(Source data)

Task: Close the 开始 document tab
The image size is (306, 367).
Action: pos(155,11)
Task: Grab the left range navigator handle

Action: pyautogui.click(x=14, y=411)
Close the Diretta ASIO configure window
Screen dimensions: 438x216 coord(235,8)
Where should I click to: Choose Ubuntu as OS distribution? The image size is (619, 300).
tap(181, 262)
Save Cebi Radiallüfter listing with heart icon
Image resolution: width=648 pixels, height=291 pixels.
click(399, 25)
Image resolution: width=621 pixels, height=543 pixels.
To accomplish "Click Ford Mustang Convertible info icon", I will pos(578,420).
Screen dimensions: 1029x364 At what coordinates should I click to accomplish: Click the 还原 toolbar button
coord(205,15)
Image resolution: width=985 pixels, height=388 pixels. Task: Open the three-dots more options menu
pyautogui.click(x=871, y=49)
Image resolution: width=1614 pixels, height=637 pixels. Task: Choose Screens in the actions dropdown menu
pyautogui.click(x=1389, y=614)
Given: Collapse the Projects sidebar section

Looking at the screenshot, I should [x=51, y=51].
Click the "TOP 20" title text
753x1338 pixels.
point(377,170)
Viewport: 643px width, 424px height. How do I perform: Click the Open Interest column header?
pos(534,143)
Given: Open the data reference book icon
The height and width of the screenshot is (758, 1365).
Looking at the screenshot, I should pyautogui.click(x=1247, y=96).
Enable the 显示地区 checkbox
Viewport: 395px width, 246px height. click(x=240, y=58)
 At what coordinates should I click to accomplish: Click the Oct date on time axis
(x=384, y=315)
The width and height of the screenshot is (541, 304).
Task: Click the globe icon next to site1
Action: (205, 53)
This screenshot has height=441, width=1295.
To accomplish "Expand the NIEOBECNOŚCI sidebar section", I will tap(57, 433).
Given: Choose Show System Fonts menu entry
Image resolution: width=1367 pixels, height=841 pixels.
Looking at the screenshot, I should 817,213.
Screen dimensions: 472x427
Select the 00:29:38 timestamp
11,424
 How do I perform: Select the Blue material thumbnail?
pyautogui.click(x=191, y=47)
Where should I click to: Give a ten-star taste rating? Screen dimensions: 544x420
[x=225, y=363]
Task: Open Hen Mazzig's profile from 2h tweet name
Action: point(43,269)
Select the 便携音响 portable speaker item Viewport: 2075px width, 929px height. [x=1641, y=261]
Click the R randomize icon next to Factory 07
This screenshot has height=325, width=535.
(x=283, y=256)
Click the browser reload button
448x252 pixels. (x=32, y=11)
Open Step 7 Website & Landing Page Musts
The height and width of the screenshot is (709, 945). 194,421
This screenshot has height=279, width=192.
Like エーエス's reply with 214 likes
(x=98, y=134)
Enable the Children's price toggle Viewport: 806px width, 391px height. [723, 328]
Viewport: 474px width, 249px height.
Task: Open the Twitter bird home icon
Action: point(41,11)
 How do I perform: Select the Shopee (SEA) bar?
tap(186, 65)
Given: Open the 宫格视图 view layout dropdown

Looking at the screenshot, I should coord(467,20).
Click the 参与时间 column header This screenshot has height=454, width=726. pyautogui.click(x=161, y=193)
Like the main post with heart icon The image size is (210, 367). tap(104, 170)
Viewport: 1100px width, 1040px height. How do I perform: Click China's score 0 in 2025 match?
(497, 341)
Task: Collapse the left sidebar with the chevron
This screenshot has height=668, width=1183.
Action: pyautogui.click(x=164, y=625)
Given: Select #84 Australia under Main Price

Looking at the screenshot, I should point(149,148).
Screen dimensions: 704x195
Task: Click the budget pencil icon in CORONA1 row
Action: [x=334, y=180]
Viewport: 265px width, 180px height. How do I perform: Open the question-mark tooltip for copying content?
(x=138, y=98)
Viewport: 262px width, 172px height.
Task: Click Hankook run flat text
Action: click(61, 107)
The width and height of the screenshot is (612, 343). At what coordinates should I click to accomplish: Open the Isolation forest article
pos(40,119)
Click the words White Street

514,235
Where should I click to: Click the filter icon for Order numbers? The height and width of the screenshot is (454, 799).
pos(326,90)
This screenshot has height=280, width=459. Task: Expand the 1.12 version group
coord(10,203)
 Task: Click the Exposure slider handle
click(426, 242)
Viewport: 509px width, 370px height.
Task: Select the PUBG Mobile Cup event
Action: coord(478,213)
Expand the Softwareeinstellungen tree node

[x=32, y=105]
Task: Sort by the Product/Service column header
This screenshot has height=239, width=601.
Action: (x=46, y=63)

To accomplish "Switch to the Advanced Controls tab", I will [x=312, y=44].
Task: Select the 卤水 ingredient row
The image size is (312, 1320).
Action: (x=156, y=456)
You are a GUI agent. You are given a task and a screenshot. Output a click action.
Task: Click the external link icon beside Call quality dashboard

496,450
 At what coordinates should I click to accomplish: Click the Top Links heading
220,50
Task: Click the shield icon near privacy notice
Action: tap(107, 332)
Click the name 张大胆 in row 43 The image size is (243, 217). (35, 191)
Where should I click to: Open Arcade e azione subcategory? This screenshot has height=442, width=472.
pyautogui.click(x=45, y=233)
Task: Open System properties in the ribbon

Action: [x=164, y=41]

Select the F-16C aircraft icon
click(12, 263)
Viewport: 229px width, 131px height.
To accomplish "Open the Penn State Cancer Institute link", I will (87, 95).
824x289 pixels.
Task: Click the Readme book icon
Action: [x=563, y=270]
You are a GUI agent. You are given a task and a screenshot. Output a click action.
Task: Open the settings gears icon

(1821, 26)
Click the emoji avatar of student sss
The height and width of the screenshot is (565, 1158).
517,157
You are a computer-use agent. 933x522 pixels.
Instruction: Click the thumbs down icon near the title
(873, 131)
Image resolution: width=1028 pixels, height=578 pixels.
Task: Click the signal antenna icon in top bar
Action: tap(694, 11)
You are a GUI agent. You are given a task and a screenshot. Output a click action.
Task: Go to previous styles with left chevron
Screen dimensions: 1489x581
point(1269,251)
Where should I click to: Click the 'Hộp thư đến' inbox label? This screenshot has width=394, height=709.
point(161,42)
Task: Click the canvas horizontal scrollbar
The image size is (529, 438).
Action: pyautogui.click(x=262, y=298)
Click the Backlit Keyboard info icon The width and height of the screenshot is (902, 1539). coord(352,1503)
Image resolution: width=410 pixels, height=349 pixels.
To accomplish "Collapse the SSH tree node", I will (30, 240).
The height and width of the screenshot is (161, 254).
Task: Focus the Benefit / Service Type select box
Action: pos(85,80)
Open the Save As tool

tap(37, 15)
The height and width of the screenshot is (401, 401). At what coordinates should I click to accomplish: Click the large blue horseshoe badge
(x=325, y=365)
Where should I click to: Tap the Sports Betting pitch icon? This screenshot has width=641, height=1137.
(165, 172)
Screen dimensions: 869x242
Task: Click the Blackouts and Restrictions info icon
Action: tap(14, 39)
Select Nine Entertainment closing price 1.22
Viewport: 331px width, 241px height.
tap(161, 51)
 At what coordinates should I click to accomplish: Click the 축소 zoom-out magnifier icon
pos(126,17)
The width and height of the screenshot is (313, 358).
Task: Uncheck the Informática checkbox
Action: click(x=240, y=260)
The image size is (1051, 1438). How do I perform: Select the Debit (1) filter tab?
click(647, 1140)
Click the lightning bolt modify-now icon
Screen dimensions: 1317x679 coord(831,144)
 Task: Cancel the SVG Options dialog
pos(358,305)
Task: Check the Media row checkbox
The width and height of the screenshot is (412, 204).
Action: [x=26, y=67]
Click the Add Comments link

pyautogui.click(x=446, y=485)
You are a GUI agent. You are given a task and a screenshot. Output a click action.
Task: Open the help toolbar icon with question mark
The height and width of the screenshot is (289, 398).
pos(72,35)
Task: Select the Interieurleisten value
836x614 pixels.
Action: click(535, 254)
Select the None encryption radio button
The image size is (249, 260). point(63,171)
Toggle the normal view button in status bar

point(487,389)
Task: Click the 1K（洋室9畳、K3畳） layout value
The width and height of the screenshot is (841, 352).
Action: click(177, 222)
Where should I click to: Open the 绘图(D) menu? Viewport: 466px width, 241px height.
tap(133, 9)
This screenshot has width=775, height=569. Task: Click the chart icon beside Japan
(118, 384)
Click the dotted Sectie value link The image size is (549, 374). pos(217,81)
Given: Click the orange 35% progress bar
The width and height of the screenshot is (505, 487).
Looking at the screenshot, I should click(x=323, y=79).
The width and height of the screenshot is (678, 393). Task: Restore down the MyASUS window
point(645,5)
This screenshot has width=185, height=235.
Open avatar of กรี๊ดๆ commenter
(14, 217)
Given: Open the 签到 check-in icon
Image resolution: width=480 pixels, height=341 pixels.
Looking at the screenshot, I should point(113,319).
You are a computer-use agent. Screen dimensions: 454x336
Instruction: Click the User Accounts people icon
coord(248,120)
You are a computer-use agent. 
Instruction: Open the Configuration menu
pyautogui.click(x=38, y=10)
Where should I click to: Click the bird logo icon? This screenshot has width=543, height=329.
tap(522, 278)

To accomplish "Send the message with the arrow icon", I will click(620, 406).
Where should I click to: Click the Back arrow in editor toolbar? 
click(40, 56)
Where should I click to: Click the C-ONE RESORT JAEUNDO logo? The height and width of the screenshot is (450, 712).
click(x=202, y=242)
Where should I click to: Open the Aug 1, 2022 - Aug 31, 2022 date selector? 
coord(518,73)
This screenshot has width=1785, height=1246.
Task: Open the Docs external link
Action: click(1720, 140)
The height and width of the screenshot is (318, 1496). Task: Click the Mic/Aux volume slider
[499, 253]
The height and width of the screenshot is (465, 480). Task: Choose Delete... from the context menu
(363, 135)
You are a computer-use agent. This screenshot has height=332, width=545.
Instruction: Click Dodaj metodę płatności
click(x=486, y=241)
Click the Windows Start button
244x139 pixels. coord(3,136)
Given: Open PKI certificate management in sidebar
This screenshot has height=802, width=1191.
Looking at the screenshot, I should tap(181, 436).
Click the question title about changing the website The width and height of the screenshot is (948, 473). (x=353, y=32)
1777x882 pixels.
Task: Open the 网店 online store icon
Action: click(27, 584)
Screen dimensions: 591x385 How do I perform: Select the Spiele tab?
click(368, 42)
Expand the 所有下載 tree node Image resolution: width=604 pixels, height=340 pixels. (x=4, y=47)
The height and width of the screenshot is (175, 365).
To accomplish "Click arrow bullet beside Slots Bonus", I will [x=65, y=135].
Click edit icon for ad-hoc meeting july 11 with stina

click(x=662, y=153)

__REQUIREMENT__:
Copy out only the lines running from the beginning of the data to the line with "Image resolution: width=621", both ends included.

__SOLUTION TO THE EXERCISE__:
Task: Close the 开始 document tab
The image size is (306, 367).
Action: pos(155,11)
Task: Grab the left range navigator handle

Action: pyautogui.click(x=14, y=411)
Close the Diretta ASIO configure window
Screen dimensions: 438x216 coord(235,8)
Where should I click to: Choose Ubuntu as OS distribution? The image size is (619, 300).
tap(181, 262)
Save Cebi Radiallüfter listing with heart icon
Image resolution: width=648 pixels, height=291 pixels.
click(399, 25)
Image resolution: width=621 pixels, height=543 pixels.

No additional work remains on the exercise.